Catalan computer vision header

Through the Looking Glass: Computer Vision on Android

Ever wondered what your Android sees? Buckle up and join me on the journey to explore computer vision on mobile; explore different examples and walk through the basics of the available vision APIs.


My name is Adrian, and I would like to talk a little about machine learning and computer vision. What is machine learning?

Suppose you have to develop an app that takes a picture, and it has to check if the picture is of a bird. Machine learning is not a new problem, it’s a subset of artificial intelligence and AI has been around since maybe mid 50’s, only it’s been a struggle for a proper implementation.
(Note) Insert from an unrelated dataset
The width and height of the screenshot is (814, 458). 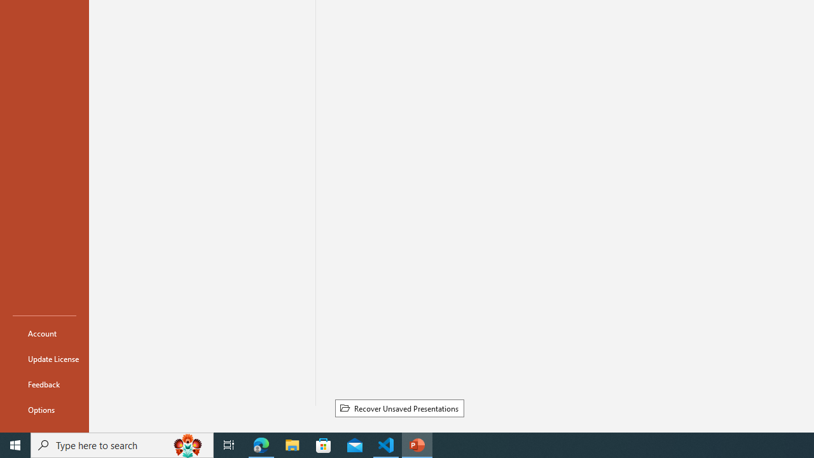 What do you see at coordinates (44, 333) in the screenshot?
I see `'Account'` at bounding box center [44, 333].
The simplest problem that we can tackle using vision algorithms is classification, such as if someone is a dog or a cat. Other implementations of machine learning include gaming: Deep Blue playing chess; AlphaGo playing Go.

  • Google Play Music, an algorithm called wide and deep approach is used for artist recommendations.
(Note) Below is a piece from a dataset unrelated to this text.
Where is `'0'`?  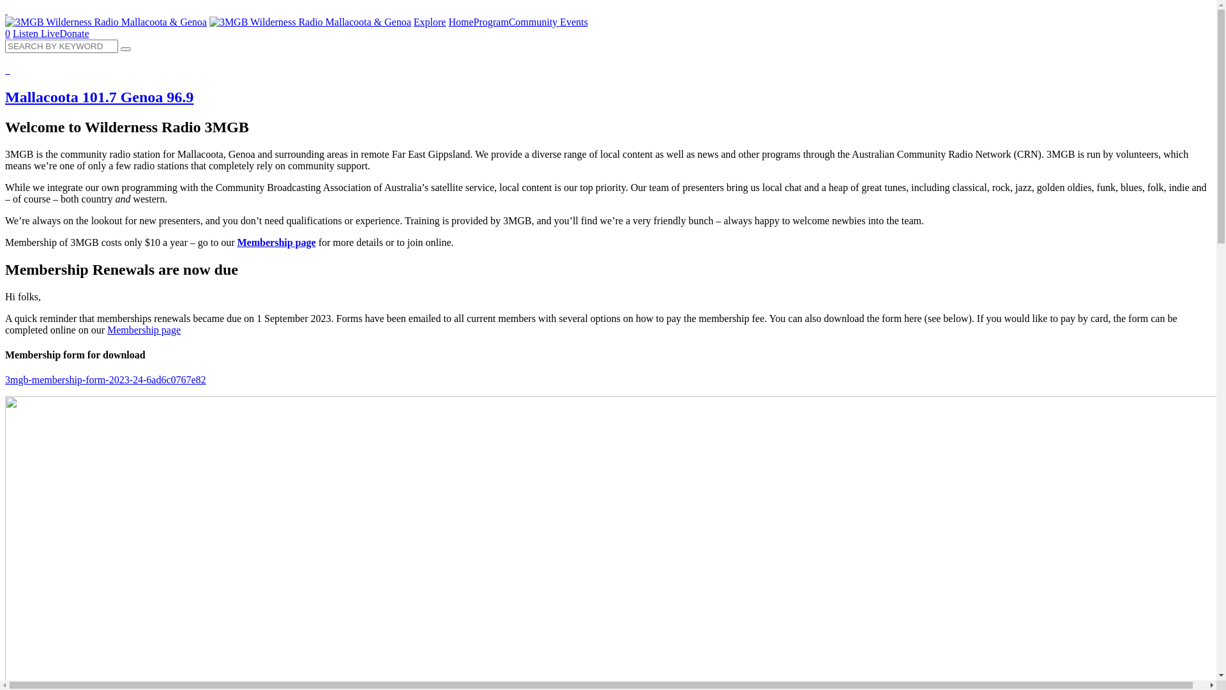
'0' is located at coordinates (8, 33).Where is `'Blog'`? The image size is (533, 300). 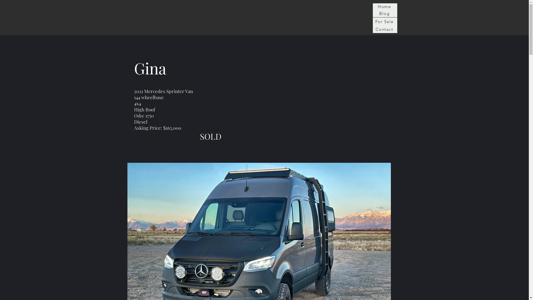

  • Smart replies in the inbox - they are using a network with clustering in order to identify which is one of the most common ways that we used to reply an email.
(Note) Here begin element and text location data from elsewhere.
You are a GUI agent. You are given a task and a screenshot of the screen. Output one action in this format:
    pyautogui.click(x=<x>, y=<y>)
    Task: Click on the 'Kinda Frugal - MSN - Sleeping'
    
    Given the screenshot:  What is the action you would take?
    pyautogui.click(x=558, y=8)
  • Parsey McParseface, is Google’s natural language processing tool. It comes with a model, open source in TensorFlow.

  • Style transfer - we give an input and the artificial intelligence will generate an output.

  • Rainforest learning. This is similar to AlphaGo. In this case, the AI is not taught with labels, instead of being taught with rewards and punishments.

The Simple Explanation

“As soon as it works, no one calls it AI anymore”

This is a quote from John McCarthy and it makes a lot of sense - a lot of people are talking about AI and at some point in history, automatic garbage collection was considered AI. Now, it’s considered just another algorithm.

Get more development news like this

Many people say they are doing AI, but are merely implementing a lot of chained if statements. I would like to show the difference between doing if statements and using a neural network and machine learning algorithms.

Can machines actually learn?

The answer is yes, with lots of data.

At the moment, Machine learning is only solving specific problems and is not considered strong AI. Machine learning can’t solve new problems but can provide some insights to assist in solving them. Suppose we want to figure out how much property is worth around an area (Machine Learning is Fun).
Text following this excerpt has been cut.